Dinner in El Poblado: Try Mondongos for traditional bandeja paisa — the definitive Antioquian meal: beans, rice, ground beef, chicharrón, egg, plantain, arepa, and avocado on a single enormous plate.

Day 5 — Comuna 13 & the Transformation Story

Comuna 13 is the most powerful thing you’ll see in Medellín. Once the most violent neighbourhood in the most violent city on Earth, it has transformed through a combination of urban intervention, community art, and infrastructure investment into a neighbourhood of extraordinary colour, energy, and resilience.

Take the outdoor escalators — the first public outdoor escalators in Latin America, installed to connect the steep hillside community to the Metro — up through layers of street art that tell the story of the comunas. Join a free walking tour led by local guides who grew up here: their perspective is irreplaceable.

Spend the afternoon at the Museo de Antioquia in the city centre, home to the world’s largest collection of Fernando Botero’s work. The Plaza Botero outside is free — 23 of his famously rotund bronze sculptures arranged around the square, equally loved and ridiculed by locals.

Evening: Head to Laureles neighbourhood for a more local evening — less touristy than El Poblado, excellent restaurants, and the city’s best craft beer scene at spots along Avenida El Poblado.

medellin
Photo by pierre matile on Pexels.com

Day 6 — Day Trip to Guatapé & El Peñol

The best day trip from Medellín and one of the most photogenic places in Colombia. Guatapé is a small colonial town 79 km east of Medellín, famous for its extraordinarily colourful buildings — every house is decorated with bright zócalos (painted friezes) depicting scenes from local life.

El Peñol — a 200-metre-high granite monolith rising from a reservoir — dominates the landscape. Climbing the 740 steps to the top gives you one of the most extraordinary panoramic views in all of Colombia: a mosaic of reservoir, islands, and rolling hills stretching to the horizon.

Buses depart from Medellín’s Norte terminal every 30 minutes from 6:30 AM. The trip takes about 2 hours each way.

★ ★ ★ ★ ★

**TASK STATEMENT:** Reproduce everything from "Comuna 13 is" down to "perspective is irreplaceable." in the Medellín travel itinerary, switching "escalators" to "funiculars" throughout.

**SUPPLIED MATERIAL:**

★ ★ ★ ★ ★

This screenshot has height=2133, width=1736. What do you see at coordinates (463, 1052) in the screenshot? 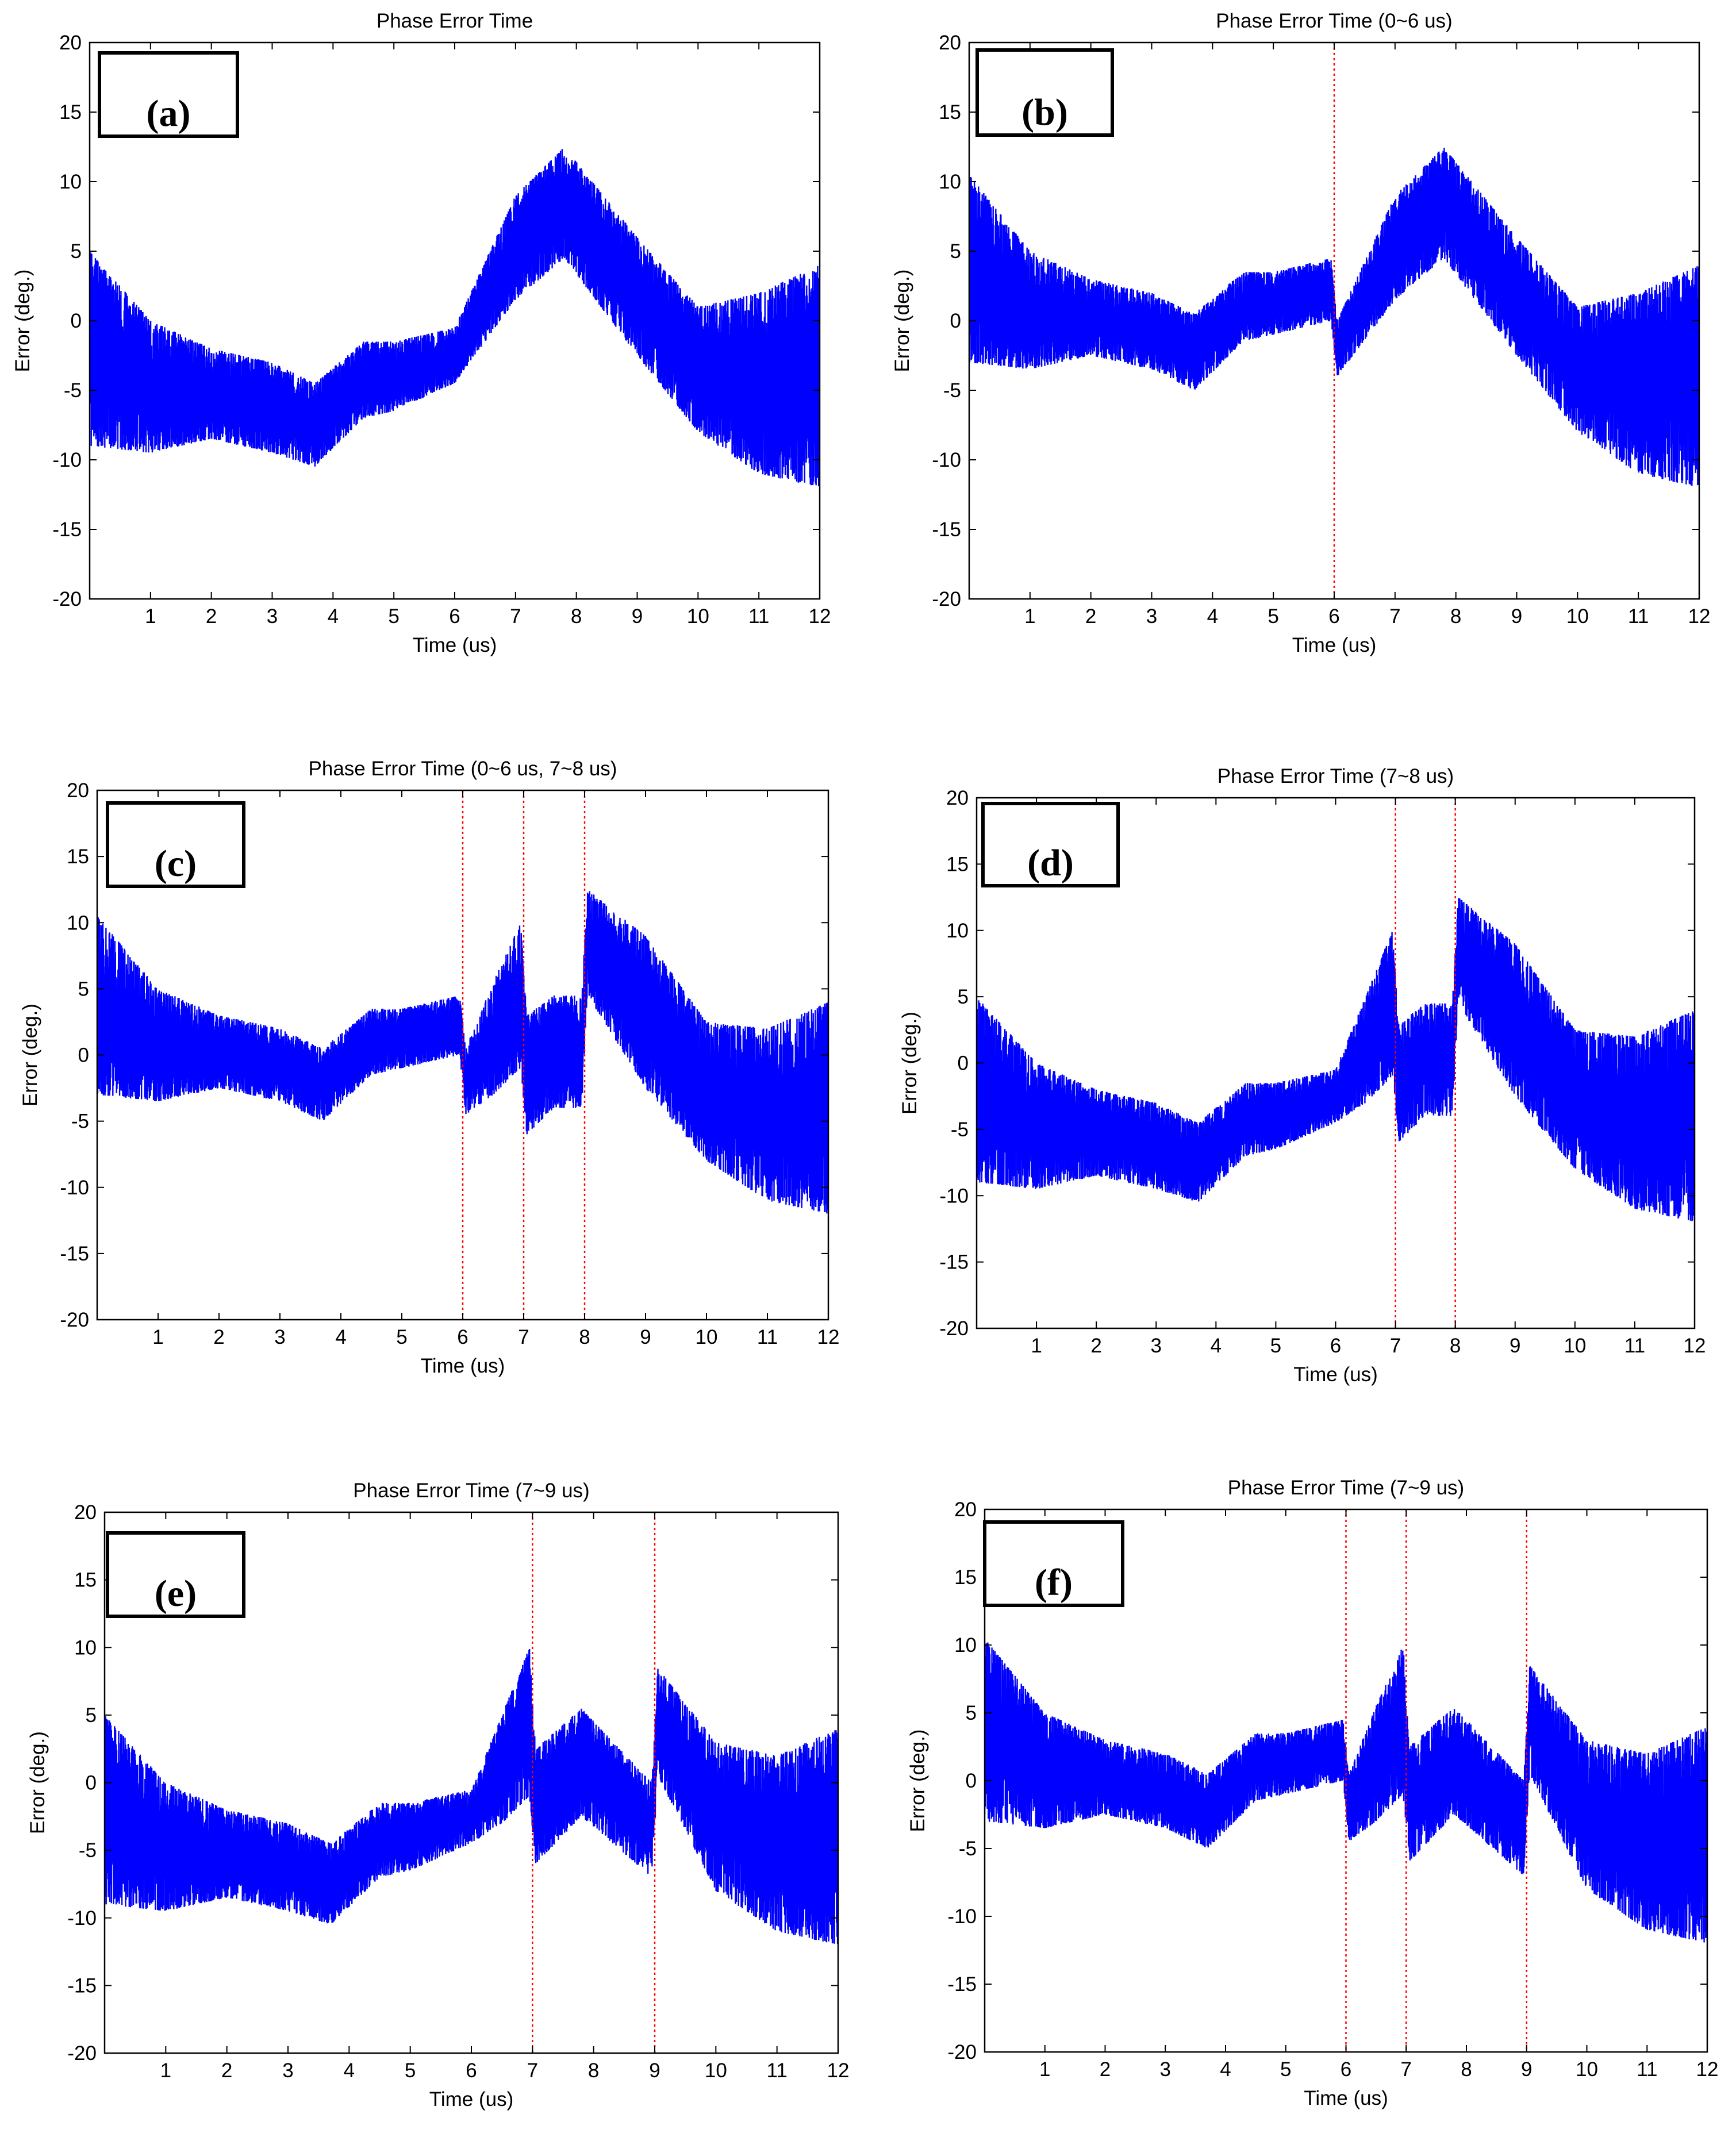
I see `phase-error-series` at bounding box center [463, 1052].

★ ★ ★ ★ ★

**EXPECTED OUTPUT:**
Comuna 13 is the most powerful thing you’ll see in Medellín. Once the most violent neighbourhood in the most violent city on Earth, it has transformed through a combination of urban intervention, community art, and infrastructure investment into a neighbourhood of extraordinary colour, energy, and resilience.

Take the outdoor funiculars — the first public outdoor funiculars in Latin America, installed to connect the steep hillside community to the Metro — up through layers of street art that tell the story of the comunas. Join a free walking tour led by local guides who grew up here: their perspective is irreplaceable.